Produtor colhe mais, mas pode ganhar menos

Na soja, o Brasil segue central no comércio global

Produtor colhe mais, mas pode ganhar menos
Ilustrativa

O agronegócio brasileiro mantém alta capacidade produtiva, mas a rentabilidade depende de leitura ampla dos mercados. Segundo Ricardo leite, especialista em agronegócios, a safra de grãos 2025/26 está estimada pela Conab em cerca de 358 milhões de toneladas, com destaque para soja, milho, arroz, trigo, sorgo, feijão e algodão.
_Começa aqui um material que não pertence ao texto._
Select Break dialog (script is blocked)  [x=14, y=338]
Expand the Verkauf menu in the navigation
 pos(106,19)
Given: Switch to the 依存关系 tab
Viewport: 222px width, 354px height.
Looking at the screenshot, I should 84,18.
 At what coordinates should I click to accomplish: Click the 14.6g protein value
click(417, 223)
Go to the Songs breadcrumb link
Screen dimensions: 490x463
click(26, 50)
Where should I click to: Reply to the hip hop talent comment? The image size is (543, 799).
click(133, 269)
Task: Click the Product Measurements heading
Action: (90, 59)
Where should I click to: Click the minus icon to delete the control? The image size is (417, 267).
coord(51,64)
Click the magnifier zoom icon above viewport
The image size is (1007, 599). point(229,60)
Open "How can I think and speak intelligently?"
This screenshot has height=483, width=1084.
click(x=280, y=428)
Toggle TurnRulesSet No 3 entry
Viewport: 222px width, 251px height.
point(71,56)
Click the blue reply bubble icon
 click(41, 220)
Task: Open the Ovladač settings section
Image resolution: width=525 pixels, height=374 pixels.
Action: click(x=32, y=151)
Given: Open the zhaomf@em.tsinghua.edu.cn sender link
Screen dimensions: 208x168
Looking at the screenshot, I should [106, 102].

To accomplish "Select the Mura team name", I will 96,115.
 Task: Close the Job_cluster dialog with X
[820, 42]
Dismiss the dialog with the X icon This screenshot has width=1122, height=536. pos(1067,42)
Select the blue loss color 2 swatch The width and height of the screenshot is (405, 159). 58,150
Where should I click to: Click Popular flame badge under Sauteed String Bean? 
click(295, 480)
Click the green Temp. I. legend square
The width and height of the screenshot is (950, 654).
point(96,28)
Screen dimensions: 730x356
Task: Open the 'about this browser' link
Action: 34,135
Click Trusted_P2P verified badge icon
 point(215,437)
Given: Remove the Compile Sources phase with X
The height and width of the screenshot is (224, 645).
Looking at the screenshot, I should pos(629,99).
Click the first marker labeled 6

O volume reforça a força do país no campo, mas não garante margem. O cenário das commodities exige atenção a clima, câmbio, custos, estoques, exportações, demanda global e fundos nas bolsas.

Na soja, o Brasil segue central no comércio global, mas preços são sensíveis à relação entre China e Estados Unidos. Mudanças nas compras chinesas, prêmios de exportação ou competitividade entre origens podem alterar o mercado. No milho, a segunda safra é decisiva para abastecimento interno, exportações e etanol, enquanto plantio norte-americano e oferta sul-americana influenciam Chicago.

No algodão, o país ganha protagonismo internacional, embora siga exposto ao consumo global e à demanda asiática. No café, safra brasileira, colheita, estoques e exportações seguem determinantes. No trigo, clima nos Estados Unidos, oferta global, custos e concorrência do importado pesam sobre o plantio. No arroz, a safra nacional pressiona preços, com câmbio e mercado externo calibrando o movimento.

O produtor decide cada vez mais pela margem. Isso exige gestão de custos, planejamento comercial, proteção de preços, crédito, caixa e armazenagem. A produtividade segue como vantagem, mas a rentabilidade dependerá da qualidade da decisão.

“Em um ambiente de safras relevantes e mercados voláteis, a informação deixou de ser apenas acompanhamento. Passou a ser instrumento de gestão. A produtividade continuará sendo uma vantagem competitiva do agro brasileiro. Mas a rentabilidade dependerá, cada vez mais, da qualidade da decisão”, conclui.